CONSIGNES:
1) Comptez les lignes des enregistrements qui contiennent la chaîne « computer » et donnez uniquement ce nombre.
2) Reprenez l'extrait sur l'histoire du Barreau de Montluçon après sa dernière phrase et rédigez-en la suite.

TEXTE EXTRAIT:
Monsieur le Bâtonnier, au nom de tous les confrères du Barreau de Montluçon, salue le retour parmi nous de Me Menu, résistant de la première heure et emprisonné de ce fait en juillet 1944 par les services de Police du soi-disant Gouvernement de Vichy ».
Enfin, une réunion du Conseil de l’Ordre du 15 février 1945, prise consécutivement à l’ordonnance du 27 juin 1944 relative à l’épuration administrative sur les territoires de la France Métropolitaine, décide qu’aucune sanction ne peut intervenir pour les membres du barreau, étant donné les considérants suivants :
« Considérant qu’un certain nombre d’entre eux ont fait l’impossible pour soustraire leurs clients à une condamnation pour faits de résistance et ont ainsi fait échapper des patriotes recherchés par la Gestapo.
Considérant que l’un d’entre eux a été mis en état d’arrestation par les services de Police de la Milice et emprisonné à la maison d’arrêt de Riom, qu’un autre a dû fuir et se cacher pour échapper aux Allemands et aux agents de la bande du PPF, et que tous les avocats du barreau se sont déclarés solidaires de leurs confrères injustement frappés et recherchés.
Les femmes au Barreau
A la fin du XIXe siècle, un certain nombre de femmes licenciées en droit s’insurgent contre l’impossibilité pour elles de devenir avocats. Il faudra cependant attendre la loi du 1er décembre 1900 pour que les femmes diplômées de la licence en droit puissent exercer la profession d’avocat. À Montluçon, on ne voit nulle mention dans les registres de 1900-1901 concernant la possibilité pour les femmes d’exercer la profession. Ainsi, pendant plus de 40 ans, le Barreau de Montluçon demeurera exclusivement masculin.
Il faudra attendre le 25 novembre 1946 pour que Madame Micheline Eyboulet épouse Deloze soit inscrite, en qualité de stagiaire, suivie en juillet 1949 par Madame Nicole Soudry. Elles n’exerceront que quelques années et démissionneront au début des années 50.
Ce n’est que 23 ans plus tard que quelques femmes solliciteront leur inscription au Barreau de Montluçon. Ainsi, au 1er janvier 1978, il y avait trois femmes inscrites sur les quatorze avocats. En 1989, deux femmes entrent au Conseil de l’Ordre : Me Marie-France Southon et Me Françoise Deviller. Cette dernière sera la première femme élue Bâtonnier de l’Ordre des Avocats. Elle exercera ses fonctions en 1994-1995, puis en 2002-2003.
La parité sera atteinte en 2004. Il y avait alors douze femmes inscrites sur les vingt-quatre avocats.

DONNÉES FOURNIES:
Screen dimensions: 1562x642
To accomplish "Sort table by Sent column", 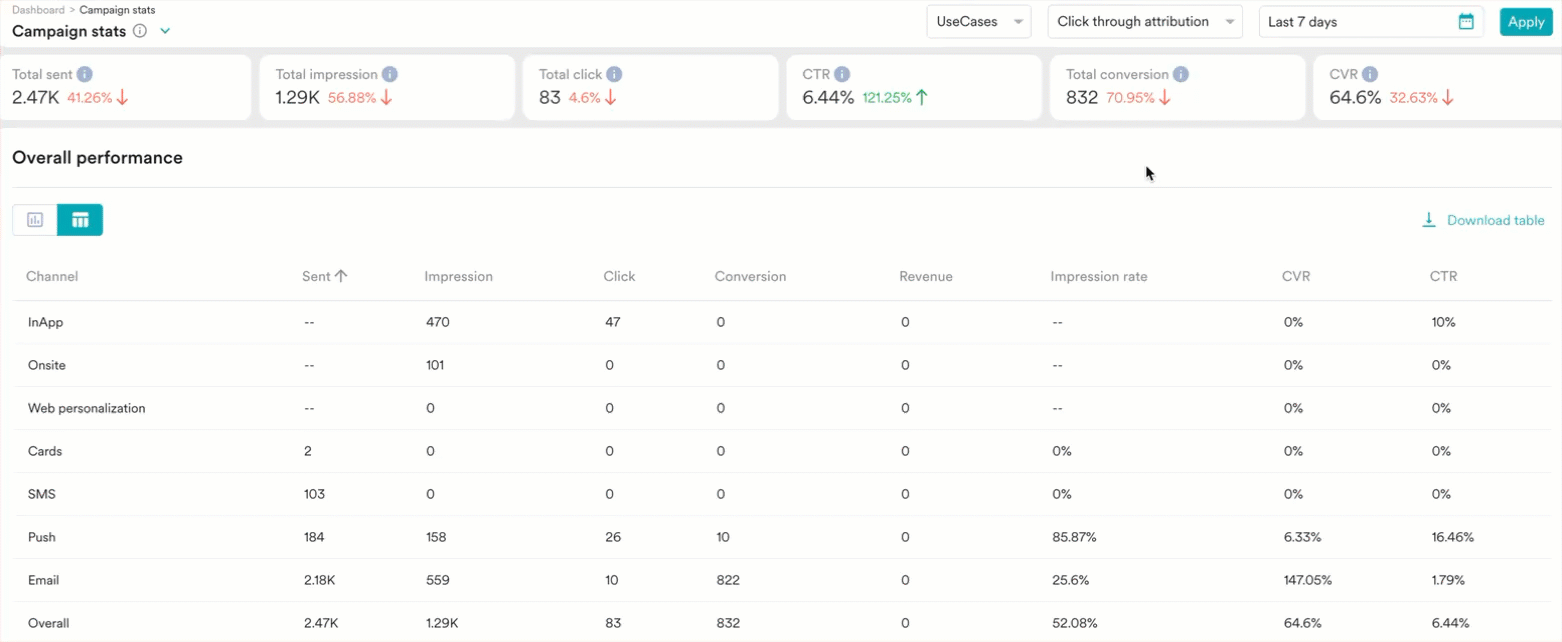I will point(324,276).
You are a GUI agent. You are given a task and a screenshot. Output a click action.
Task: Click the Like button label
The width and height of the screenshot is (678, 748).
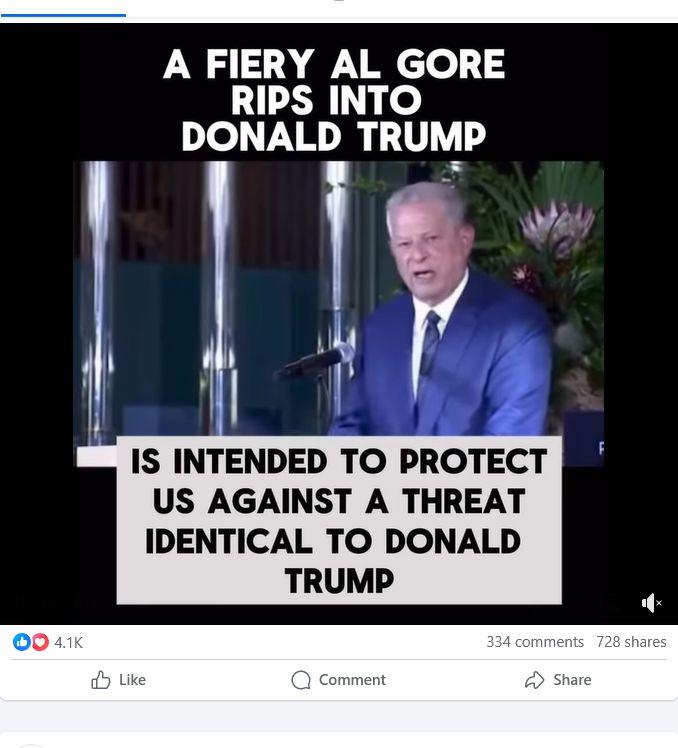click(132, 680)
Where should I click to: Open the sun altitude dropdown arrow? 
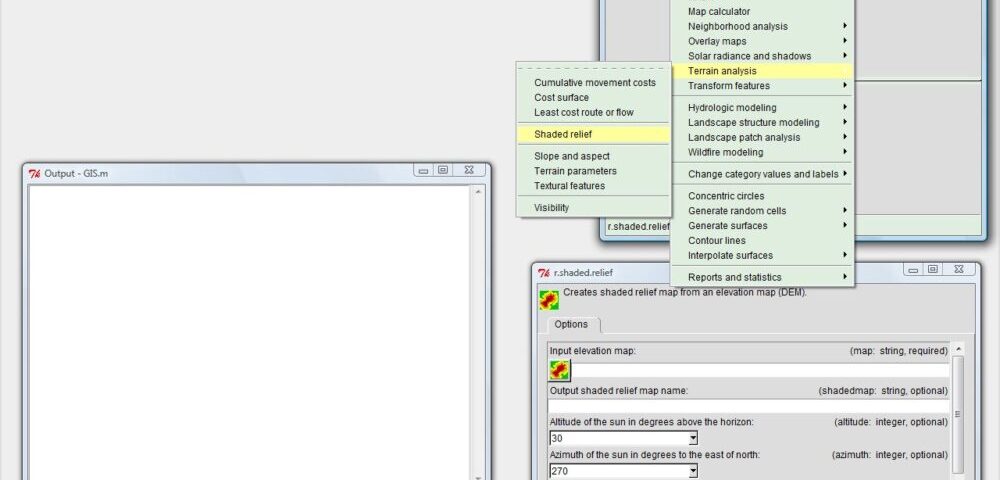point(692,438)
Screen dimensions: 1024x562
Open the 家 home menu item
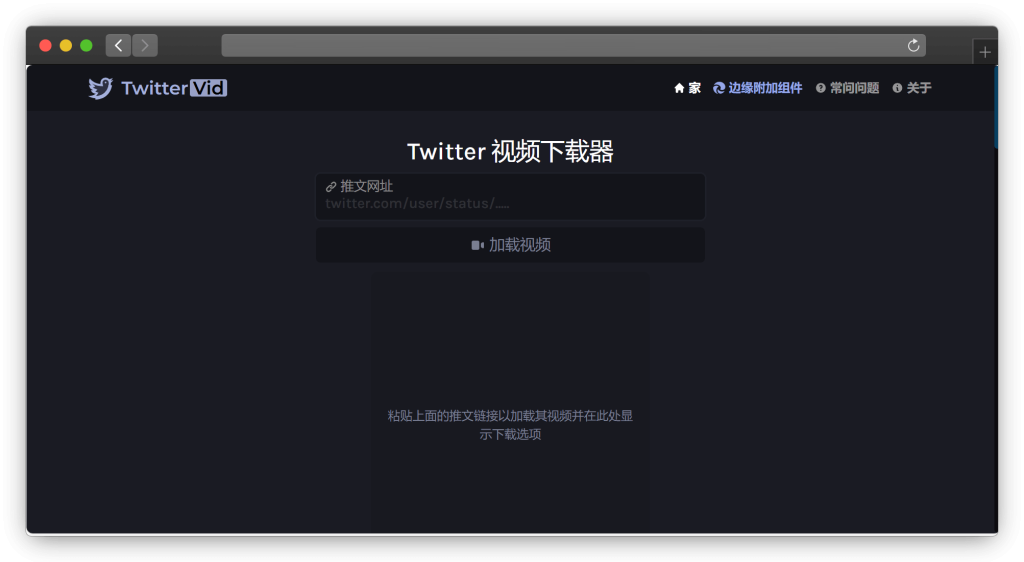(694, 88)
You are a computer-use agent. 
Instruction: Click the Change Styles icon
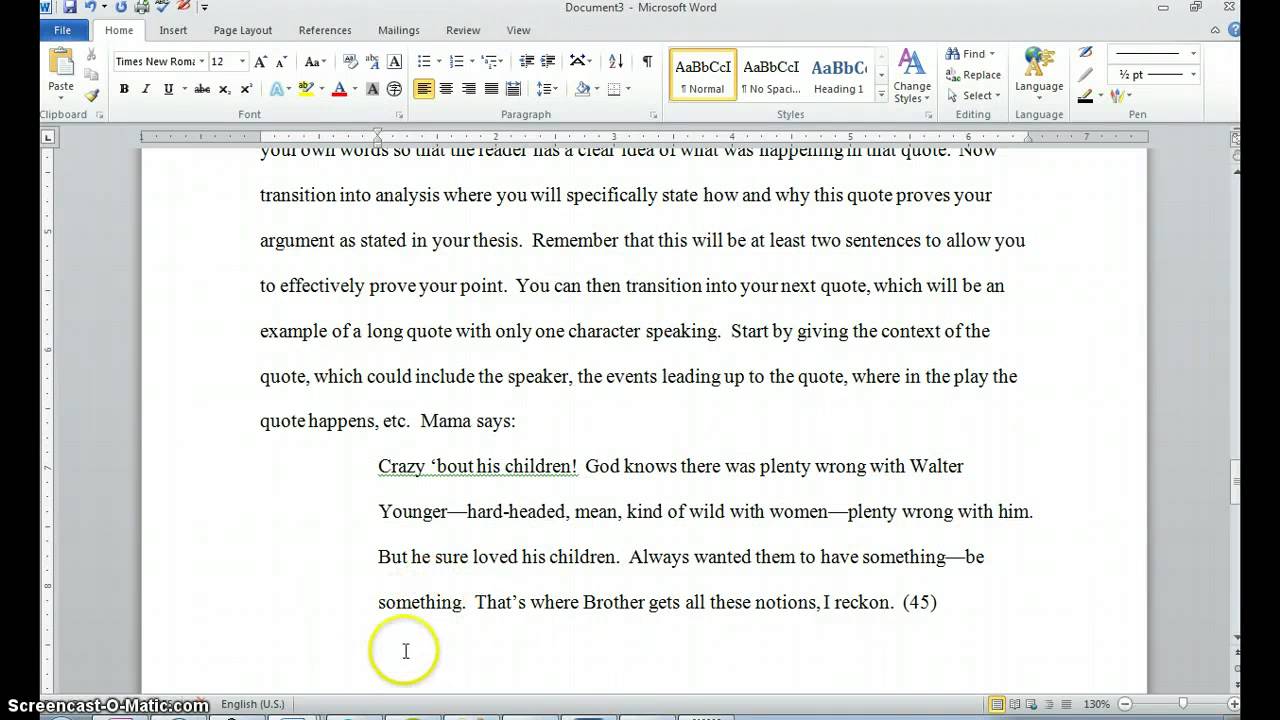point(911,75)
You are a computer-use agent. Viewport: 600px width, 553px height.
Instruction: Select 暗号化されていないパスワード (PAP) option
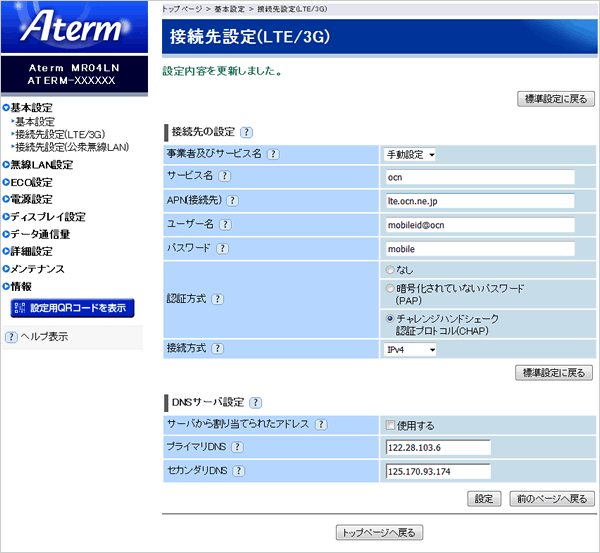390,288
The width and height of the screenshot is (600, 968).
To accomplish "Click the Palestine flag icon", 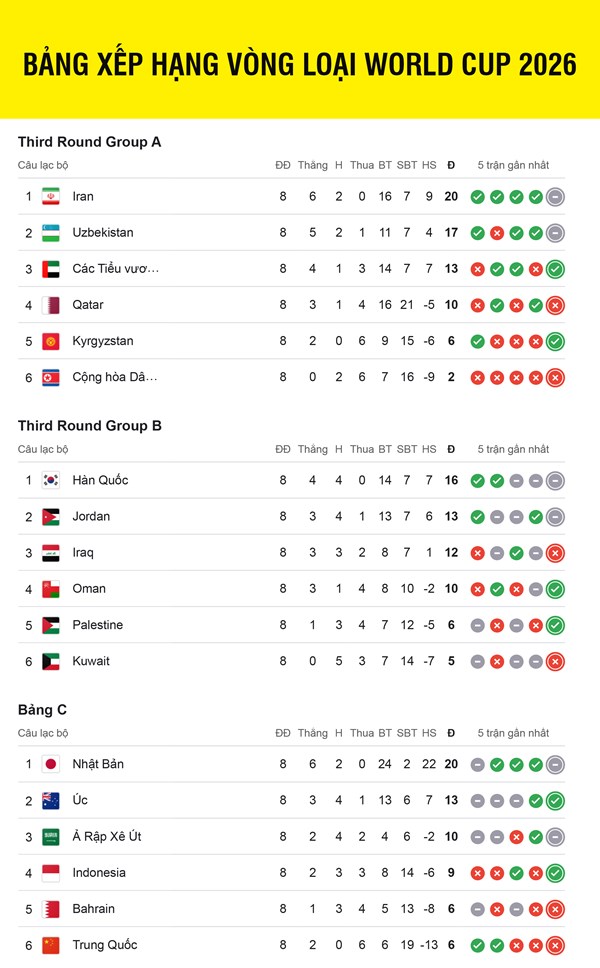I will click(x=51, y=625).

EXERCICES CORRIGÉS:
1) 2

2)
À la fois maires et avocats
On dénombrera trois avocats du Barreau de Montluçon qui seront maires de la ville :
Étienne Monanges est né à Ussel le 29 décembre 1836. Il a prêté serment le 14 novembre 1859 près de la Cour d’Appel de Riom. Il sera tout d’abord inscrit auprès du Barreau de Clermont-Ferrand à compter du 21 novembre 1862. Mais il rejoindra rapidement la magistrature, devenant procureur impérial à Montluçon. À la chute de l’Empire le 4 septembre 1870, il demandera son inscription au Barreau de Montluçon où il sera élu bâtonnier à huit reprises.
Il deviendra maire de Montluçon du 1er mars 1874 au 3 avril 1876 puis du 10 octobre 1877 au 8 février 1878. À son décès en 1917 aucune mention n’est portée dans le registre de l’Ordre. Son fils Maurice sera également avocat au Barreau de Montluçon, inscrit sur la liste du stage le 19 novembre 1890.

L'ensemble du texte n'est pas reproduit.